Actually "Much to Tell" doesn't have much to tell. It's a holdover from an album idea I had that would have used only the Proteus 1, 2, and 3. "Unexpected Plot Twist" was similarly me just messing around with techno. I appreciate composers who write that kind of music, but it isn't my favourite genre; to listen to or to write. Possibly because all my techno songs are love songs. Don't ask. Though, I do like the way the GM1 violin takes the place of the buzzy, stupid synthesiser I selected from FLEX for the MP3 version.
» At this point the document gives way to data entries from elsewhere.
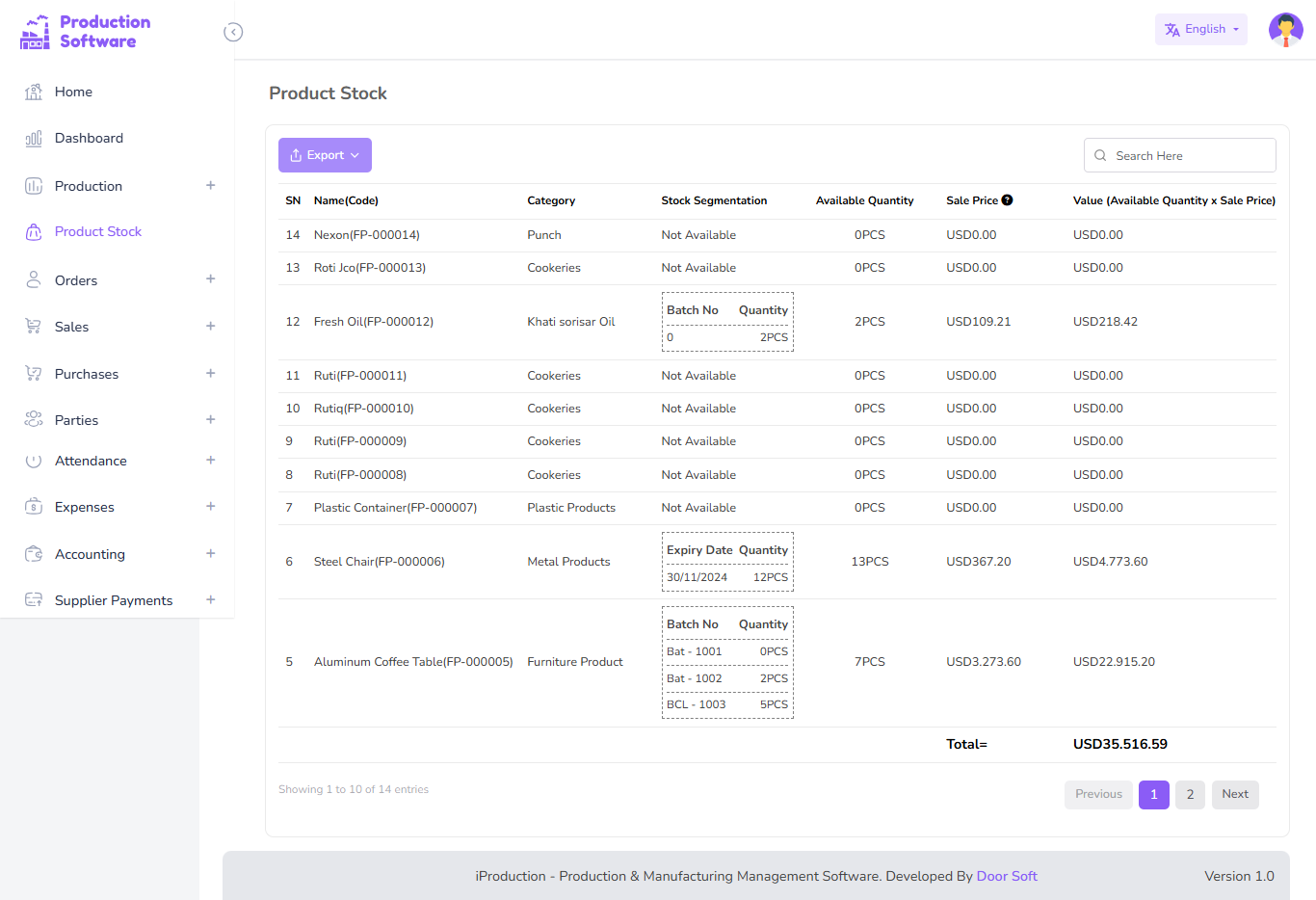Click the Next pagination button
The width and height of the screenshot is (1316, 900).
coord(1234,794)
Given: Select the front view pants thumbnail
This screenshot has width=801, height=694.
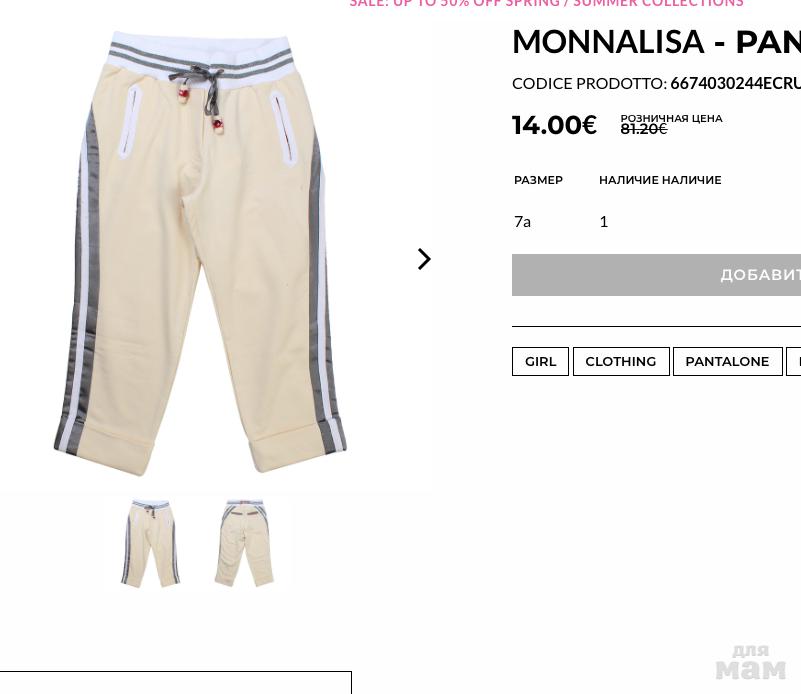Looking at the screenshot, I should coord(150,544).
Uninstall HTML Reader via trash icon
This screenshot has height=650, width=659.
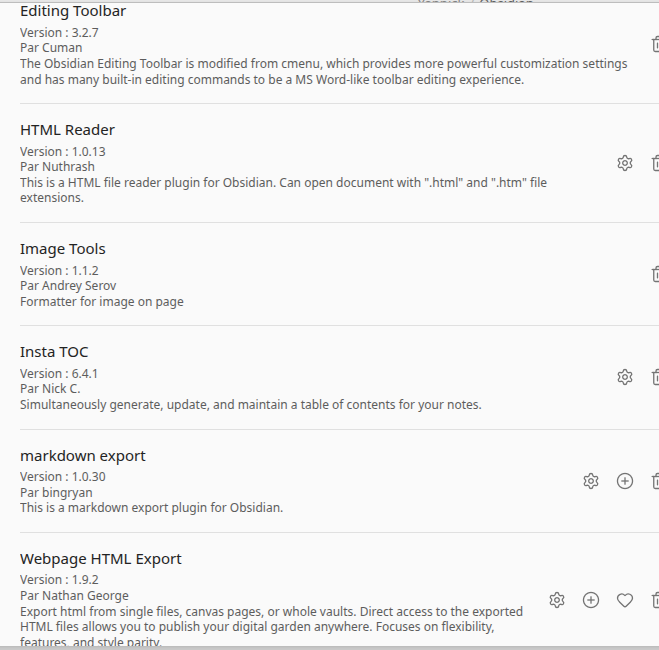coord(654,163)
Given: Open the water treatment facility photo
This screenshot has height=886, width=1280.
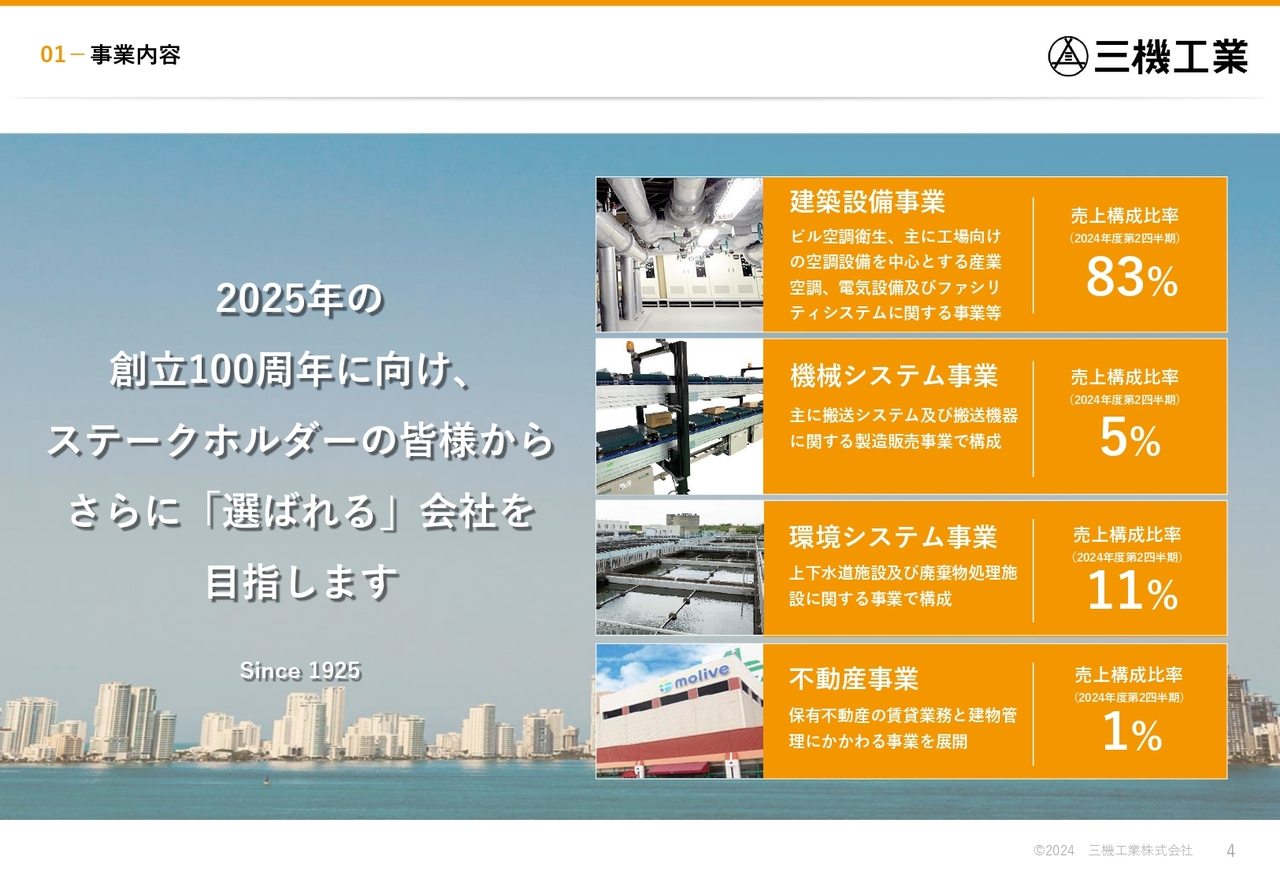Looking at the screenshot, I should tap(680, 568).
"Ping Pong Chamber" came from a photo series of offputting Zillow property pics, presented as an '80s point-and-click. It started at the top of a staircase in a suburban home, leading down into the basement. One side was made up to look like Clown World or something, the other side led into a cave. Proceeding through the cave, we end up at a rusty metal staircase on a scaffold, then a fallout shelter with a ping-pong table in it. You Reached the Ping Pong Chamber. The song was inspired by some old Mac OS X edutainment software about ancient Egypt where, in order to leave the painfully SGI-generated simulation of Abu Simbel, you had to beat Rameses in a game of mancala. The music that played during that, I recall, took itself way too seriously, with strings and horns and drums and shit. So, we arrive at the Ping Pong Chamber. You can't leave until you beat the ghost of Chairman Mao in a ping-pong game. The only things that don't translate well into MIDI are GoldenEye 007 64's Bathroom Pong and Toilet Brush (the Proteus/2's brass tambourine sample and the Proteus/1's Metal Vapor patch) in this song. They're only here because I'd just finished watching the GE007 XBLA leak longplay for the 10th time before I wrote this and I thought "hey, here's an idea".

"Daddy's Selectric" was actually my first attempt at disco. I'd started a disco song in FL Studio last winter, but I never got back to it. But then, here comes @theunfairfolk talking about Mother Nature having a counterpart named Daddy Electric, and @chassdraws turning them into a rollerskating science act. You think you can pass that kind of thing before my eyes and not expect me to write music about it? I like disco as a genre because it provided a radio-friendly outlet for queer people, coloured people, and women back in the '70s. And, since the rise of disco intersected with the rise of portable studio electronics, like the Minimoog, it had been part of my study of electronic music back in 2011. Writing "Daddy's Selectric", I was able to give the Linn LM-1 Drum Computer the disco song it had always deserved. While the disco and motown drummers were certainly competent (e.g. Clem Burke of Blondie, Russell Dabney of the Village People, Dennis Bryon drumming on "Stayin' Alive"), I always felt like disco would have gone to the next level if the conservatives had allowed it to exist long enough to intersect with the rise of music sequencing and sampling. Back to my song. The strings ramble a bit and I forgot to put a brass section or electric piano, but I can always write another song. I should. I should write more disco.